Para encontrar soluciones adecuadas e introducir mejoras en nuestra vida y nuestro entorno, como si nos enfrentáramos a nuestra propia Hidra, resultará siempre más práctico el acudir a la raíz e identificar los programas que están funcionando en nosotros con el fin de realizar las modificaciones pertinentes. Como una de esas piezas pequeñas que parecen no hacer nada, pero son capaces de entorpecer o impedir el funcionamiento de una enorme máquina, en la raíz de cada cosa o situación que consideramos un problema suele encontrarse una idea errónea inducida desde el exterior, o bien una percepción incorrecta. La mayoría de veces ni siquiera nos damos cuenta de que está allí, y como estamos acostumbrados a su presencia y no levanta sospechas, puede tomar un tiempo remontar el hilo de nuestros pensamientos hasta dar con ese nudo.

Es probable que durante cierto tiempo a lo largo de nuestras vidas hayamos hecho uso de la magia, o de ciertas técnicas y conocimientos para enfrentar situaciones puntuales. Muchos libros están dedicados a compilar recetas, hechizos o incluso rituales para esto. La diferencia entre aplicar estas técnicas y estar en el sendero es la misma que existe entre tomar un medicamento para aliviar una dolencia en concreto y haber aprendido a llevar una vida saludable. Es más sencillo asimilar la relación “dolor-paracetamol”, que detenerse a examinar si nos duele la cabeza porque no estamos durmiendo bien, porque algo nos ha sentado mal, porque estamos preocupados, porque nos dio frío, etc. Podemos tomar paracetamol para aliviar el dolor de cabeza cada vez que éste se presenta, pero si encontramos el origen del asunto y aplicamos la solución adecuada, podemos evitar que el dolor aparezca y que sea necesario el medicamento. En el primer caso, la respuesta nos viene dada y no necesitamos comprender nada, pero acallamos el problema en lugar de resolverlo. En el segundo, sucede lo contrario, tenemos cierta idea de cuál podría ser la respuesta, pero es necesario prestar atención, adquirir conocimiento acerca del funcionamiento de nuestro cuerpo y actuar en consecuencia. Por este camino es posible que no sólo solucionemos el dolor de cabeza, sino que de paso nos sintamos, por ejemplo, más relajados y con mejor estado de ánimo.

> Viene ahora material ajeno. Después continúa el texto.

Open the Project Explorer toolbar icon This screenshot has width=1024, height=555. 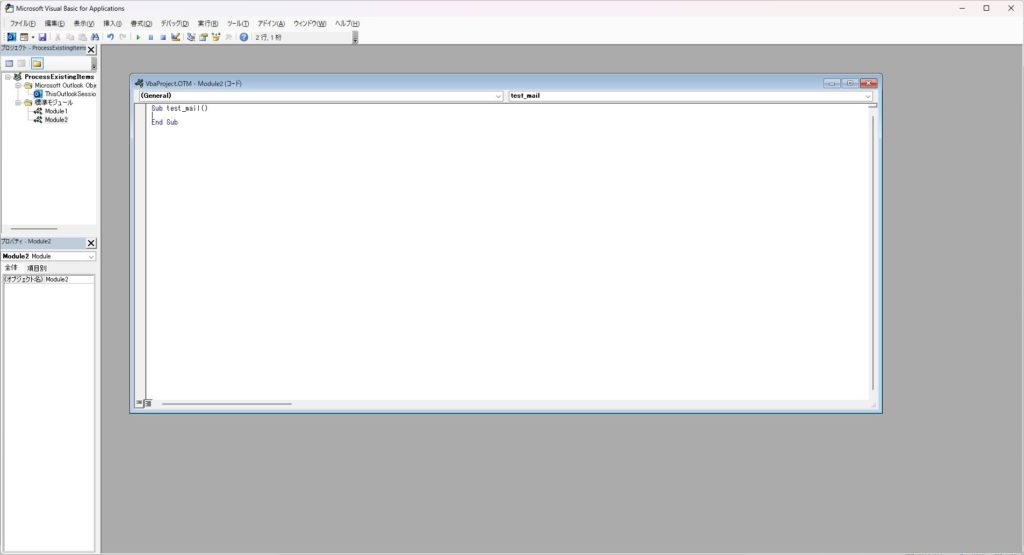tap(190, 37)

El conocimiento, o la magia, no son elementos susceptibles de ser aislados; se filtran y extienden por todos los aspectos de nuestra vida y todos los segundos de nuestro tiempo. Llega un momento en el que desde dentro de nosotros parecen llamar a la magia o el conocimiento que se halla en cada cosa, y nos encontramos ante un mundo transformado, en el que vemos lo que antes nos estaba velado y experimentamos lo que un día nos pareció imposible. Este cambio no llega desde fuera, sino que emerge del interior pues, por insignificante que parezca, cada elemento que aparece en nuestra vida es como un ladrillo con el que, según elijamos, un puente o un muro, una casa o un mausoleo. Cuando tenemos claro qué queremos, nuestro ser va acumulando estas piezas y disponiéndolas en la forma que hemos seleccionado. Si nuestra intención no es clara, sólo las echará a un montón desordenado... Y si no nos damos cuenta de que un programa nocivo está funcionando en nuestro interior puede llegar a construirnos una fantástica cámara de tortura, o un fabuloso patíbulo.

Por lo tanto, es conveniente que permanezcamos atentos al modo en que estamos funcionando en nuestras relaciones, en nuestro lugar de trabajo, y en cualquier otro aspecto de nuestra vida incluyendo el modo en que nos hablamos a nosotros mismos. Evaluar nuestro sistema de creencias, de todo aquello que damos por sentado, y pensar un poco en aquellos puntos en los que podríamos mejorar sin demasiado esfuerzo. Atrevernos, por ejemplo, a pensar en aquello que realmente nos gustaría, en vez de en aquello con lo que nos podríamos conformar. Abrirnos a la posibilidad de algo realmente bueno, en vez de algo pasable. No se trata de condenarnos a la inconformidad, pues podemos hacer esto estando muy satisfechos y agradecidos con lo que ya tenemos, sino de estar dispuestos, dentro de nuestro campo de acción, a ir siempre un paso más allá y seguir trabajando por nosotros y aquellos que nos rodean. Y en vez de verlo como una penosa carga o un sacrificio, disfrutar del proceso.